As to the hon. Member who introduced the Amendment, I am not at all surprised that he should have brought it forward, because on all occasions he shows himself filled with profound distrust of his fellow-countrymen. It is true that that is not altogether incompatible with a condemnation of coloured people—for instance, in the case of Chinese—but that is only where such condemnation of coloured people connotes a greater condemnation of his fellow-countrymen. The hon. Member can see no good thing in any of his fellow-countrymen abroad. Why he thinks that men who have been brought up in the same way as himself, educated in the same school, brought up with the same ideals, should the moment they leave this country become everything that is black and bad surpasses my comprehension.

I am convinced that, in their sober moments, the extremist Members of this House, who are always prepared to condemn the Civil Service of India, Egypt, and every other British possession, must be surprised that the House takes seriously such reckless condemnation as they breathe right and left against their fellow-countrymen. Even to-day it was King Bomba, Louis Napoleon, and other heroes of that description who were quoted by the hon. Member as being prototypes of the Civil Service of India. He was also very ready with quotations from Mr. Gladstone. But those quotations were all with reference to Ireland. I could give quotations with reference to India. Speaking upon the India Reform Bill of 1892, Mr. Gladstone said:— I warn the House against those persons who come and put themselves forward as if they represented the people of India. [Ironical cheers.] I felt sure that a quotation from Mr. Gladstone would meet with the approbation of hon. Members, and I am glad to think that they recognise that that great man, at any rate, was on his guard against the class of reformer of whom the mover of this Amendment is a conspicuous example. He can see, neither in the Civil Service of India, nor in the Government of Natal, nor in any of his fellow-countrymen abroad the most elementary principles of truth, justice, or rectitude. I ask the House whether there can be any ground for such wholesale condemnation.

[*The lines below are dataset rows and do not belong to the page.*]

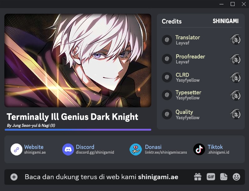Open the sticker picker icon
This screenshot has height=191, width=249.
point(223,177)
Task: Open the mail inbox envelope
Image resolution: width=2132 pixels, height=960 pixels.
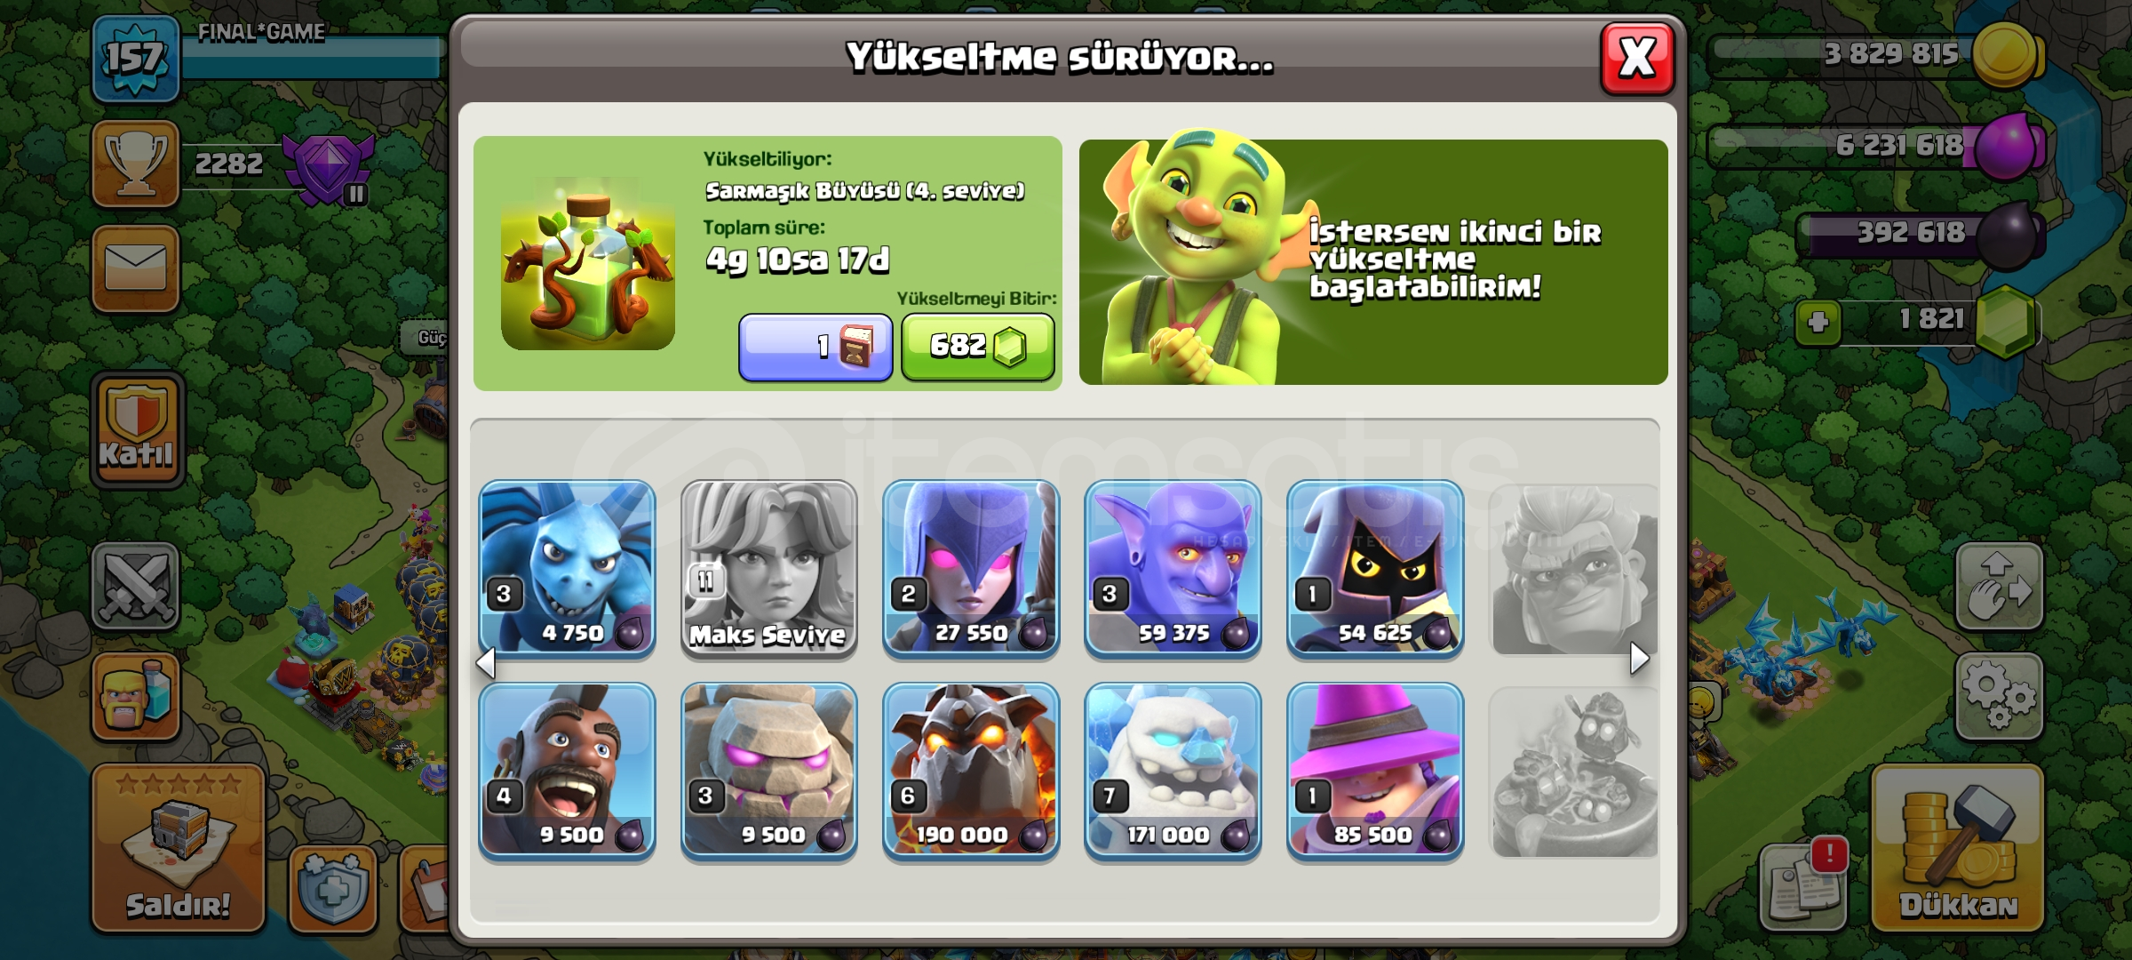Action: (x=136, y=268)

The seconder of the Amendment, in a far more temperate and moderate speech, said that this Regulation III. of 1818 had never been enforced during his service in India. My hon. Friend was mistaken. I think he was in India when the brothers Nutu were dealt with under this Regulation in Bombay, and there were other cases in Agency tracts.

I could give more instances in other parts of India where these powers were enforced. As the Under-Secretary of State has said, in the native States of India, the administration of which the hon. Member for Merthyr is always putting forward as so much better than that of British India, similar powers not only exist, but are often acted upon. The native Princes have never acquired the notion that a type of administration which is suitable for a county or a parish in England is suitable for a Principality in India. The hon. Member who moved the Amendment seemed to think that it was easy to get evidence. I thoroughly agree with the hon. Member that you should never act without evidence if you can get it, but it is notorious that the Government have taken this action because there has been a widespread conspiracy, and they have not been able to get evidence. It is for that reason that they have had recourse to exceptional measures, though their action has been quite legal.

The hon .

Member for Newbury, not content with the desire to follow British Law, went back to the time of the Roman Empire and pointed out that nobody was ever put away therein without a fair trial, but he overlooked the fact that the Roman Emperors themselves were murdered wholesale, without any trial whatever. The hon. Member gave as an instance in proof of his case that Lajpat Rai, with whom he was acquainted, was deported. I suppose the fact that he was acquainted with him is a sufficient reason for discharging him on any charge whatsoever. I would ask the House to remember the debate which took place yesterday in the House of Lords when Lord Morley on the one side and Lord Curzon on the other both joined in urging all their hearers to trust the man on the spot, and believe in his honesty, integrity and desire to do justice.

I appeal to the House in the same sense, and I beg them to believe that their fellow countrymen abroad are just as anxious that their fellow subjects should have a fair trial as anyone in this House can be. The hon. Member for Newbury, who brought forward the Amendment, and those who support him, instead of being the friends of the people of India—there are many peoples in India—are really the tools of the classes who wish to rule over India. I again refer hon. Members to the high authority of one whom they are in the habit of accepting whenever it suits them. I mean Mr. Gladstone. If hon. Members will look at the Debates of 1892 they will find that Mr. Gladstone warned his hearers of reformers of the class who have brought forward this Amendment.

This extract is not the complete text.